Personal information
- Full name: Maksim Stanislavovich Sidorov
- Date of birth: 18 March 1998 (age 28)
- Place of birth: Krasnodar, Russia
- Height: 1.77 m (5 ft 10 in)
- Positions: Right-back; left-back;

Team information
- Current team: Akhmat Grozny
- Number: 81

Youth career
- 0000–2012: Akademiya Futbola Krasnodar Krai
- 2012–2015: Kuban Krasnodar

Senior career*
- Years: Team / Apps / (Gls)
- 2016–2018: Kuban Krasnodar / 5 / (0)
- 2016–2018: Kuban-2 Krasnodar / 50 / (8)
- 2018: Dolgoprudny / 12 / (0)
- 2019–2023: Kuban Krasnodar / 105 / (7)
- 2023–2025: Orenburg / 43 / (0)
- 2025–: Akhmat Grozny / 25 / (1)

= Maksim Sidorov (footballer, born 1998) =

Russian footballer

Maksim Stanislavovich Sidorov (Максим Станиславович Сидоров; born 18 March 1998) is a Russian football player who plays as a right-back or left-back for Akhmat Grozny.

==Club career==
He made his debut in the Russian Professional Football League for Kuban-2 Krasnodar on 28 July 2016 in a game against Spartak Vladikavkaz.

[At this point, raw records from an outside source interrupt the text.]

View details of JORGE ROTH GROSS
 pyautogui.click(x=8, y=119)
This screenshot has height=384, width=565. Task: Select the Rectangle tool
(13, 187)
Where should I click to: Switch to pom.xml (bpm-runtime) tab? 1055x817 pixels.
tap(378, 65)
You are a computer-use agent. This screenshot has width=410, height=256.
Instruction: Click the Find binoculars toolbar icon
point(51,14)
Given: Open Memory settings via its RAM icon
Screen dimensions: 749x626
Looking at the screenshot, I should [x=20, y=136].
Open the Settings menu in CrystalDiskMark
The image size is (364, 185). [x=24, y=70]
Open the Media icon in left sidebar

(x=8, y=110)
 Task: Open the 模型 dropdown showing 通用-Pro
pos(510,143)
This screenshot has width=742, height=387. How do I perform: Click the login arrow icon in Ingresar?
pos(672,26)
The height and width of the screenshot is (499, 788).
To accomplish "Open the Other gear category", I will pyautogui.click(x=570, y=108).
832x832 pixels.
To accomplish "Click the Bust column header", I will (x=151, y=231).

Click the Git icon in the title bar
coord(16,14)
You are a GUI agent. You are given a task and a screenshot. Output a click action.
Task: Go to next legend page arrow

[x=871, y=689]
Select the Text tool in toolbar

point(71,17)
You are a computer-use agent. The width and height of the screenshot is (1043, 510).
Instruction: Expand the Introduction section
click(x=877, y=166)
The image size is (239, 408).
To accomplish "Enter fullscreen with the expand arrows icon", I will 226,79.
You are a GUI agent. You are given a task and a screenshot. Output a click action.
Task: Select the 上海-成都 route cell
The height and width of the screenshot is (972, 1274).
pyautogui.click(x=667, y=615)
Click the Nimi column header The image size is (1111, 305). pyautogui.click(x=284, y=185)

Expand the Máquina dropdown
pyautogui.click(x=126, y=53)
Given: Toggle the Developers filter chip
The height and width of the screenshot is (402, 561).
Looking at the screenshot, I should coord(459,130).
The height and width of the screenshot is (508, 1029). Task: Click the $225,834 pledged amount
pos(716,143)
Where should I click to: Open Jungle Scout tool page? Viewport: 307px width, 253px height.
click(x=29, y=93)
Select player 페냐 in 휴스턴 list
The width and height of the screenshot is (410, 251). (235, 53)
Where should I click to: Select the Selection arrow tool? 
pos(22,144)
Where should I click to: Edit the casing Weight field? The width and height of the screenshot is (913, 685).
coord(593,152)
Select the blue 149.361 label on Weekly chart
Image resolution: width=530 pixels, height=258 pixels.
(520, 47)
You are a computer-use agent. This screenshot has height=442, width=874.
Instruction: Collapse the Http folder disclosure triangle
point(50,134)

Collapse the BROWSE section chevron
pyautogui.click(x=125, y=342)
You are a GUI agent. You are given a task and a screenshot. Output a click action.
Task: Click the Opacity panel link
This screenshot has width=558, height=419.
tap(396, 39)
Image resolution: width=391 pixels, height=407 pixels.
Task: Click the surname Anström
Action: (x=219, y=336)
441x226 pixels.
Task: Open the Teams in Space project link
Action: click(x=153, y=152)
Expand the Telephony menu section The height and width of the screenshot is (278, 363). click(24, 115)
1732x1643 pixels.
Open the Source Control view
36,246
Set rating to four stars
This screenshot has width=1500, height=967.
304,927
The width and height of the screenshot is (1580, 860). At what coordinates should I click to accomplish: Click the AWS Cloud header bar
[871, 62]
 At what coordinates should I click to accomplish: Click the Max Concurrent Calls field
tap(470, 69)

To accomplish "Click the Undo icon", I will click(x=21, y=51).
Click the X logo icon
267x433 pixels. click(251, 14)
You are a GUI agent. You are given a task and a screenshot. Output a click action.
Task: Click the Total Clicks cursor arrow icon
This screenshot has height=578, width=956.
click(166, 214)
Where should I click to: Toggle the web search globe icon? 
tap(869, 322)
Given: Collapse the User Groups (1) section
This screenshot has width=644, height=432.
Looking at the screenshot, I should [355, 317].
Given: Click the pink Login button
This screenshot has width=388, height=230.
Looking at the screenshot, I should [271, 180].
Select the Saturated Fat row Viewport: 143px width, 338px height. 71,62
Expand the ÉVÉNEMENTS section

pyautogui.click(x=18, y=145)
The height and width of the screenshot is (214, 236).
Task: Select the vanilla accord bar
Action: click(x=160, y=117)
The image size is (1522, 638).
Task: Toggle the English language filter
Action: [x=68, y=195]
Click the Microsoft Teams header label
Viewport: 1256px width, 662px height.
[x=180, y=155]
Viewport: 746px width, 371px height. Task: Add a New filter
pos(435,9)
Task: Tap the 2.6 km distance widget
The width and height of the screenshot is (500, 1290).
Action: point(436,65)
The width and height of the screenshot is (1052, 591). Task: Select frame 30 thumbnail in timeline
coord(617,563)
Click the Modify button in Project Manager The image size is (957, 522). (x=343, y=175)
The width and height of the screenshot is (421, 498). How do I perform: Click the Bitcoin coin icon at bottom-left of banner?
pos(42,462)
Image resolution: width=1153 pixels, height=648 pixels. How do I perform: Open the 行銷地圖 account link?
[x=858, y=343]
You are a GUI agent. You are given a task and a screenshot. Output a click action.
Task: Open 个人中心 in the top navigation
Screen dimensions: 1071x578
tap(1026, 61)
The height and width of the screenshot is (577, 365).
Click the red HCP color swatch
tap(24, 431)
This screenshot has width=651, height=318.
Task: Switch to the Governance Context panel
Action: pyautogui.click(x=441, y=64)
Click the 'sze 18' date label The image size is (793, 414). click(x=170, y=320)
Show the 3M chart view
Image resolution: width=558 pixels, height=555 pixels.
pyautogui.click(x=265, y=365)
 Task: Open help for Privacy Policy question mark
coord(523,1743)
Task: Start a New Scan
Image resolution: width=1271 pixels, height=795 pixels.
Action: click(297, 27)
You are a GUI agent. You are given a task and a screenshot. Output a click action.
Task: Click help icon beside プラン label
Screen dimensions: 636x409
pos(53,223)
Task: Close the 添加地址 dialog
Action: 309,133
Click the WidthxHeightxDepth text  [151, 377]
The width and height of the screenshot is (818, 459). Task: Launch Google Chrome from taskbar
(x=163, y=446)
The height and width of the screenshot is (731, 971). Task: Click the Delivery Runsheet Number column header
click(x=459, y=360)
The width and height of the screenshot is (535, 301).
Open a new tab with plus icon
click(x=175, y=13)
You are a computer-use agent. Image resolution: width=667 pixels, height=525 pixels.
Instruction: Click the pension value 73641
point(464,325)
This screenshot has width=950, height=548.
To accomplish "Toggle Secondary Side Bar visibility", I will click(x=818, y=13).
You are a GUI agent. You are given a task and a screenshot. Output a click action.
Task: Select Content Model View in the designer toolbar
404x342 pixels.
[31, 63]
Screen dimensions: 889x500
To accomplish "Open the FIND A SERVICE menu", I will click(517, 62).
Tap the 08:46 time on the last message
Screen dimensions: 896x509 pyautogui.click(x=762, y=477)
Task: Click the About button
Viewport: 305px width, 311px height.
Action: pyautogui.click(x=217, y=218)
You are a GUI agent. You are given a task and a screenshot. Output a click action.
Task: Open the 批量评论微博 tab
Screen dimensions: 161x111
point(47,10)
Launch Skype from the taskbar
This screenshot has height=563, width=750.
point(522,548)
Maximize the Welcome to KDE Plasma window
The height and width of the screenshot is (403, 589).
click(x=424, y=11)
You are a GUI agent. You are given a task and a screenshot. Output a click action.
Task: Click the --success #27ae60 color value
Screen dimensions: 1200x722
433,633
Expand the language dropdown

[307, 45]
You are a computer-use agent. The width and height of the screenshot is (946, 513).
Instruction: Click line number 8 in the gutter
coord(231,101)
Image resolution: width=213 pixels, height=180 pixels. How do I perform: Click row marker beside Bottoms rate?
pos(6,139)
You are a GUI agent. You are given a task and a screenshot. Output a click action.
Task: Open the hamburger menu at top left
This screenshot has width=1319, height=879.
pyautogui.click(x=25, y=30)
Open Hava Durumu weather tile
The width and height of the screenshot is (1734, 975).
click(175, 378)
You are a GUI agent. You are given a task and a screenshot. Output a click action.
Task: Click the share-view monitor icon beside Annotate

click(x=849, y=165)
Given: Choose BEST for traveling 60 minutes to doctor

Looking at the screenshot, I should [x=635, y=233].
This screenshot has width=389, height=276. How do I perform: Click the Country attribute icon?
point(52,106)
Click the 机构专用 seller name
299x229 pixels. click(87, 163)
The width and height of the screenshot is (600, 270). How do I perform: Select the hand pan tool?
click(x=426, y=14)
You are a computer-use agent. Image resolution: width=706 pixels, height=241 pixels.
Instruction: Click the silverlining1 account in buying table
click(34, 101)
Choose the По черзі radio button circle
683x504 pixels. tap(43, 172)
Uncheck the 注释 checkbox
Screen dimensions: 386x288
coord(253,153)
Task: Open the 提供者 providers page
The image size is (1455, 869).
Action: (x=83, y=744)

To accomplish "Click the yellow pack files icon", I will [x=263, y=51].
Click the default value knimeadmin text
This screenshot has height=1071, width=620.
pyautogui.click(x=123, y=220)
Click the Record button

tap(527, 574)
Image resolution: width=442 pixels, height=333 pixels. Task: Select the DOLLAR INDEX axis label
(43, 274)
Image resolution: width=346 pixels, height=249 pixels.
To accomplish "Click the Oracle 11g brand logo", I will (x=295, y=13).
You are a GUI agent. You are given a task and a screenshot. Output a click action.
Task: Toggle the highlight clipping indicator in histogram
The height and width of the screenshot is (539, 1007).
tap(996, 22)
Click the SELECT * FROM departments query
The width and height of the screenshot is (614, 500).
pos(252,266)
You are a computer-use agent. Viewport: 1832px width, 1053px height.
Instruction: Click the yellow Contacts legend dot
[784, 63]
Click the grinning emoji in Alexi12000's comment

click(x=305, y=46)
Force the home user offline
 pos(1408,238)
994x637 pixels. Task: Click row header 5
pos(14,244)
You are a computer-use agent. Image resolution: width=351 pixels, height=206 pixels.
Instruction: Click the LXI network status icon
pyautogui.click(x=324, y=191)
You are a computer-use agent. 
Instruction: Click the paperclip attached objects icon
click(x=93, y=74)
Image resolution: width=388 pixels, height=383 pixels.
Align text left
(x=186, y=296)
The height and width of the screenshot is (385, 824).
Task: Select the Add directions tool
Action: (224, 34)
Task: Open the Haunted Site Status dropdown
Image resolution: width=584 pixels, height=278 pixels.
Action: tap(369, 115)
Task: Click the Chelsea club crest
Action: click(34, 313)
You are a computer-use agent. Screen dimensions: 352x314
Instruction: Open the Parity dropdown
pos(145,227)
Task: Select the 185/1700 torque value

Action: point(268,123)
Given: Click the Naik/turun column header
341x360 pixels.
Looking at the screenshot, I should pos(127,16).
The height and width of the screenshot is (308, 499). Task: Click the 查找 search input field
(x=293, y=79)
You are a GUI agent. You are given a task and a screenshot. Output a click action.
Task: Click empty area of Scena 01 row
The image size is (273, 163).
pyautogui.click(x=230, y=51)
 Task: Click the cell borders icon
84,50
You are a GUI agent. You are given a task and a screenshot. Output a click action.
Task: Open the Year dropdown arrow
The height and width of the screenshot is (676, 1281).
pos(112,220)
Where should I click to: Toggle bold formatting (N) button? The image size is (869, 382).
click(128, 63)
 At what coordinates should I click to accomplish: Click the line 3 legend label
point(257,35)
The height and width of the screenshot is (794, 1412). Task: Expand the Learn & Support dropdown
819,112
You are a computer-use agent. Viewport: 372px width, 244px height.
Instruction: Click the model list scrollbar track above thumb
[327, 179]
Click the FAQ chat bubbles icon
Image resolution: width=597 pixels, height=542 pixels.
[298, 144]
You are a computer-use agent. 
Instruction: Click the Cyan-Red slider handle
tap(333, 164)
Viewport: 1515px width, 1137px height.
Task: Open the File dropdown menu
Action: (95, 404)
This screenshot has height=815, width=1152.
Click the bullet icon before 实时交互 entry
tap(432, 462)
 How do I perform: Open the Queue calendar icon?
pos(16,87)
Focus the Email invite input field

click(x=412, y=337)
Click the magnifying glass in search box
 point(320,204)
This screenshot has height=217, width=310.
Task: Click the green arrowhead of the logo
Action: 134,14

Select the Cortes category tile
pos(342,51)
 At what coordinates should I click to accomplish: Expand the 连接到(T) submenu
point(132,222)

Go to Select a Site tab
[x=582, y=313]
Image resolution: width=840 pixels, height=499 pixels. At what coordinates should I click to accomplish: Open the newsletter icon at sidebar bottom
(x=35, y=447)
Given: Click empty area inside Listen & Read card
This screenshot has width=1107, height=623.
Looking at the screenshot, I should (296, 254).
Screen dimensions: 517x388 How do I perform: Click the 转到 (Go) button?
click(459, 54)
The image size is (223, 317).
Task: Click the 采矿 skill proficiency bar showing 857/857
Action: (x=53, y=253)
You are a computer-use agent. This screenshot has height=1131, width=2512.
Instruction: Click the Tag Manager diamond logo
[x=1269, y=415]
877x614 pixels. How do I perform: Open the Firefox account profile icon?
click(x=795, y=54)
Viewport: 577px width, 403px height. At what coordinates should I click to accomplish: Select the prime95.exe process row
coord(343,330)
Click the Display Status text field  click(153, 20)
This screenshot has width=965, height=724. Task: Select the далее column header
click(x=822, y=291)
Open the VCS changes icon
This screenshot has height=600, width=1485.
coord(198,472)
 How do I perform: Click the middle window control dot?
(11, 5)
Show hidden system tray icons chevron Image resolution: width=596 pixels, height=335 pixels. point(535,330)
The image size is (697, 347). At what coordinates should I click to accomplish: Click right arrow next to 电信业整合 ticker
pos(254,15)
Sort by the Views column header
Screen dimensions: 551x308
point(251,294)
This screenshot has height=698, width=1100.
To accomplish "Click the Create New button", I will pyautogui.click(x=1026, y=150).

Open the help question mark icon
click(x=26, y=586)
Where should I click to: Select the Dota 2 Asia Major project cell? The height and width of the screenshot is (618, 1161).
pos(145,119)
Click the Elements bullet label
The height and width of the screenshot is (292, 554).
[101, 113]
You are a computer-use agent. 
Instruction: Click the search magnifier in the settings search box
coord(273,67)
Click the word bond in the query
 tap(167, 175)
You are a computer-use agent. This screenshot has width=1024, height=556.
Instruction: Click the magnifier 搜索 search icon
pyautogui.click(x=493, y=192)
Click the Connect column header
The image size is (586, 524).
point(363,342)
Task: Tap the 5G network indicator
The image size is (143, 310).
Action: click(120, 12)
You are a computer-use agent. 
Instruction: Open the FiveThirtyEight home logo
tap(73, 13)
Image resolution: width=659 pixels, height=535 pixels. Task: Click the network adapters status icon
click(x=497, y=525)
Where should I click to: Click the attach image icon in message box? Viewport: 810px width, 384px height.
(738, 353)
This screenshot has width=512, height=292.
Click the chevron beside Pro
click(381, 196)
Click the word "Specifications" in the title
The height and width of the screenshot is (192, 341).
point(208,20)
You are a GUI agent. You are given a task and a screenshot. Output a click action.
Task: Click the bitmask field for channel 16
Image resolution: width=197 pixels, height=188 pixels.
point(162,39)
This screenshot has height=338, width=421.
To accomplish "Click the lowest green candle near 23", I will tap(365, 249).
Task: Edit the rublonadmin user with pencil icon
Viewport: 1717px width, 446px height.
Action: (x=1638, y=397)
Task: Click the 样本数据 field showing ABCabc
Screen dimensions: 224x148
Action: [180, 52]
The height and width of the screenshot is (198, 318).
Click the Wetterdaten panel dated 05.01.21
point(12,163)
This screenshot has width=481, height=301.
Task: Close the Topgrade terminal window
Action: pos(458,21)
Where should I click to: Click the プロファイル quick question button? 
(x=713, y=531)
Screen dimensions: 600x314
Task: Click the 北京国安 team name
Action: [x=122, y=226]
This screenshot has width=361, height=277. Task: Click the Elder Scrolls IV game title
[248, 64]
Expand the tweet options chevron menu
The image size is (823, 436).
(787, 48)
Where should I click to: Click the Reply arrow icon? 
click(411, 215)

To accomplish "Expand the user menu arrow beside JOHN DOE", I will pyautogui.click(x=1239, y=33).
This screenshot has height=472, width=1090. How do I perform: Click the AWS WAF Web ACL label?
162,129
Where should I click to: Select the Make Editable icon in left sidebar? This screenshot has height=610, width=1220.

He made his debut for the main squad of Kuban Krasnodar on 24 August 2016 in a Russian Cup game against Energomash Belgorod. He made his Russian Football National League debut for Kuban on 9 August 2017 in a game against Sibir Novosibirsk.

On 7 June 2023, Sidorov signed with Russian Premier League club Orenburg. He made his RPL debut for Orenburg on 30 July 2023 against Rubin Kazan.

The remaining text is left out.